= Robin Gill (businessman) =

British businessman and investor (1927–2026)

Sir Robin Denys Gill, (7 October 1927 – 26 May 2026) was a British businessman, investor, and television and charity executive.

==Life and career==
Born on 7 October 1927, Gill attended Brasenose College, Oxford. He worked at Unilever for five years before spending another five at British International Paper Ltd. In 1960, he then founded Border TV and was its managing director; in 1964, he moved to the Associated Television Corporation to be its managing director, serving until 1969. In the meantime, he was Chairman of ITCA (1966–67) and then ITN (1968–69).
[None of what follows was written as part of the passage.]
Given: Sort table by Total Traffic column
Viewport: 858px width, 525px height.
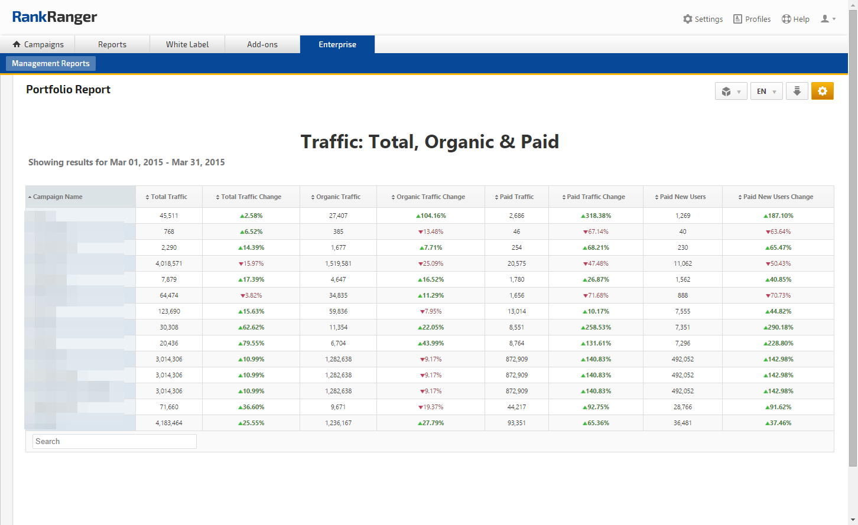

Between 1970 and 1993, he was chairman of the 1970 Trust Ltd. He founded the Trust with £500,000 capital as a "small free enterprise industrial reorganisation corporation", according to The Banker; The Times reported that "it is intended to build up investments in selected companies in service fields rather than in manufacturing". Gill was also chairman of Ansvar Insurance from 1975 to 1998. He was involved with several private equity funds and has held directorships in a range of companies.

In 1990, Gill founded the Royal Anniversary Trust, which was established to organise national celebrations to mark the 40th anniversary of Elizabeth II's accession in 1992. Among the Trust's other stated aims were "to promote industry and commerce and the advancement of education". He subsequently served as its Chairman of Executive (1990–2010) and Chairman (2002–10). In 1993, the remaining Trust's remaining funds were used to create The Queen's Anniversary Prizes for Higher and Further Education, of which Gill was also Chairman until 2010.

In 1993, Gill was appointed a Commander of the Royal Victorian Order for his work with the Royal Anniversary Trust. On retiring as chairman in 2010, he was promoted to Knight Commander.

Gill died on 26 May 2026, at the age of 98.